Fix performance issues when dealing with large xtc trajectories

At the lab, we noticed the PB assignment (with PBassign) took a very long time for large xtc trajectories (several Gb). After some benchmarks, PBassign took ~0.4-0.45s to process one frame. This is a very long time. For example, a 25k frames xtc will took approximatively 3h to be processed.

This PR aims to significantly decrease the process time per frame. With this version, I was able to achieve ~0.08-0.10s/frame, almost a 5-fold gain.

The main solution was to get rid of several numpy calls. Indeed, numpy functions can induce a big overhead when dealing with small arrays like ours (for recall, we dealing mainly with 3-items arrays). I realized that built-in functions (like map(), sum(), comprehension list) are way more fast than their numpy fellows. (Note: the cast of list() with map() is because py2 returns a list and py3 returns a iterator). Sometimes, some numpy functions are faster than others. Here, it's faster to do a numpy.sqrt(n1.dot(n1)) than a numpy.linalg.norm(n1) but a built-in version will be slower.

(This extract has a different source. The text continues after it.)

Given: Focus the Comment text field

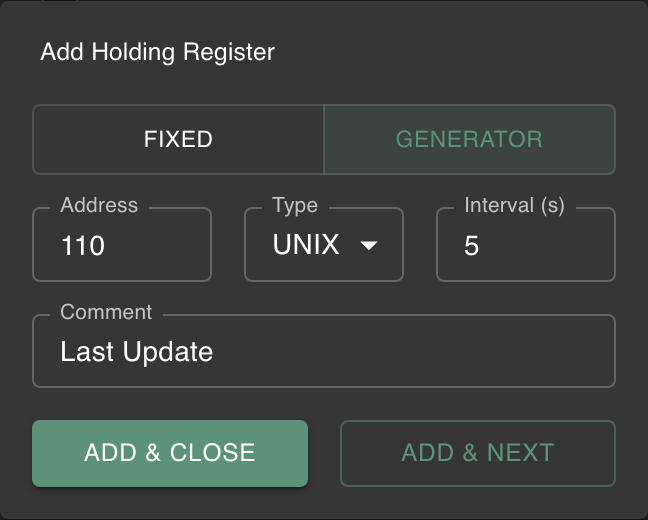Looking at the screenshot, I should 323,352.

Eventually, I optimize the MDAnalysis parsing by creating only one selection. It was pointless to create a selection at every frame since a selection is a view on the structure not on the time.

The main bottleneck now is on these 2 lines:

I think the first one can be optimize if we rethink a little bit how we parse xtc.

I attached 2 files (statsline_before.txt and statsline_after.txt) which are the results of line_profiler before and after the optimization.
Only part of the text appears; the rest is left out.